- _Instruction_:
Find each line in the material below that contains the word "coordinates" and copy those lines in full.

Items from a dataset

>>>

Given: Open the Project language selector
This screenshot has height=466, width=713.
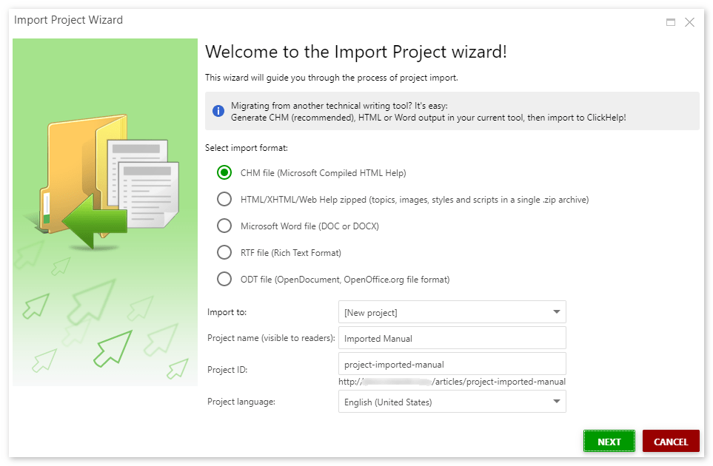Looking at the screenshot, I should 452,402.
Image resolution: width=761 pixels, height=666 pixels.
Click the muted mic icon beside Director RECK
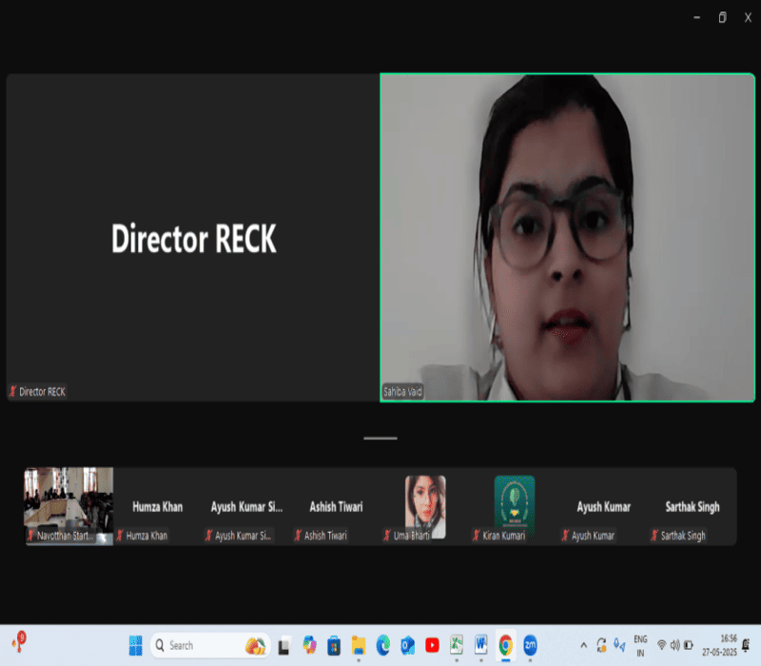13,392
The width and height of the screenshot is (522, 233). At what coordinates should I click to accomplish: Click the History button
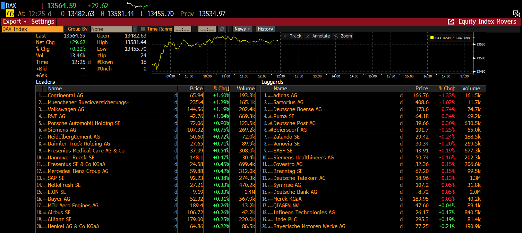click(265, 29)
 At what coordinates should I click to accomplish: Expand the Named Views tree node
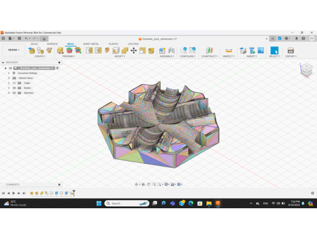pos(9,78)
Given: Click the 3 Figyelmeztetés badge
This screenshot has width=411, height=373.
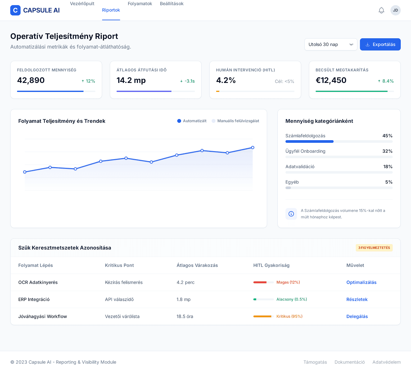Looking at the screenshot, I should point(374,248).
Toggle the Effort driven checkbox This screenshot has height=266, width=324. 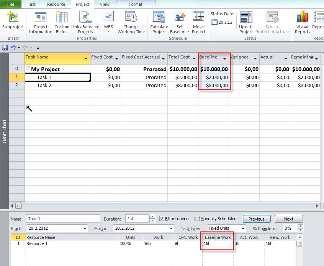click(x=162, y=219)
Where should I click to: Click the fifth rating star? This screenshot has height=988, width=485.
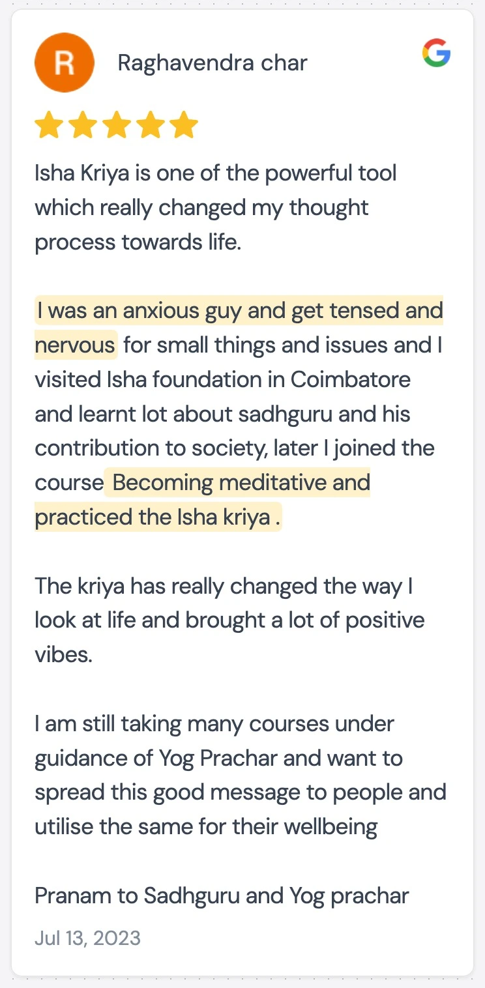click(x=184, y=125)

<<<

- _Complete output_:
The width and height of the screenshot is (522, 233). At what coordinates should I click to accomplish: Click the History button
 At what coordinates should I click to accomplish: Expand the Named Views tree node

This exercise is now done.